- Born: 1972 (age 53–54)
- Education: Western Washington University University of Colorado (MFA) Pacific Lutheran University
- Writing career
- Genre: Novelist/fiction writer
- Notable work: Comfort Food
- Notable awards: Independent Publisher Book Award (Comfort Food, 2006)
- Website: noahashenhurst.com

= Noah Ashenhurst =

American novelist

Noah Ashenhurst (born 1972) is the author of the novel Comfort Food which won the 2006 Independent Publisher Book Award for Best Regional Fiction (West-Pacific).
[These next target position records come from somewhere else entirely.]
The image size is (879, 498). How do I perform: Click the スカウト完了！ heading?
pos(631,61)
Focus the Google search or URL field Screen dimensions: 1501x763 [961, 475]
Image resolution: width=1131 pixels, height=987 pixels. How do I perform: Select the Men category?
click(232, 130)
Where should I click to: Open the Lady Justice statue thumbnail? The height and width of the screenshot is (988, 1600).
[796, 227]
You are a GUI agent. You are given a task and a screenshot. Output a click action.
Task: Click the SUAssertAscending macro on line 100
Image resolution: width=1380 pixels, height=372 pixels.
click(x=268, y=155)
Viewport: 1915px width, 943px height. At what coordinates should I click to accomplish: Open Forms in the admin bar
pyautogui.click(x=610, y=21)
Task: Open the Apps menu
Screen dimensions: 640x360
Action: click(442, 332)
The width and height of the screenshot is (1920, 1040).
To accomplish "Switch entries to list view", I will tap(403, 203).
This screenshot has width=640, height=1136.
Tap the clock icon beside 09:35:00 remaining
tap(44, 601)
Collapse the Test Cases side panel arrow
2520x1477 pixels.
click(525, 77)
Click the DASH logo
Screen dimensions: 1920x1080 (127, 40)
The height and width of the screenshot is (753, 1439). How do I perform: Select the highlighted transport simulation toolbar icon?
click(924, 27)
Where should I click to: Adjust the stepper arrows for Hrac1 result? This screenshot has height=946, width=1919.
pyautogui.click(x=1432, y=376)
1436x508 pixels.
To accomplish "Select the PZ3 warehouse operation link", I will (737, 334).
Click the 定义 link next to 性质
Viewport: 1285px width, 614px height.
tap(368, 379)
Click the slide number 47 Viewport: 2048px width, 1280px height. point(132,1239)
The novel is set primarily in the Pacific Northwest and deals with six characters who struggle to find their place and purpose in the world.

His short fiction has appeared in Beyond the Margins: A Literature and Art Magazine, apparatus magazine:a literary journal from the internal machine, Brittle Star, Write This, and Absinthe Revival.

Ashenhurst grew up in Boulder, Colorado where he attended Boulder High School. He attended Western Washington University and the University of Colorado. He earned his MFA from Rainier Writing Workshop, Pacific Lutheran University, and is writing his second novel.

He has worked in a salmon cannery in Alaska, has traveled to Budapest and Prague, and remodeled houses in Boulder. He currently lives in Mason County, Washington. He taught English and creative writing at North Mason High School in Belfair, WA and is now an online English teacher in Olympia, Washington.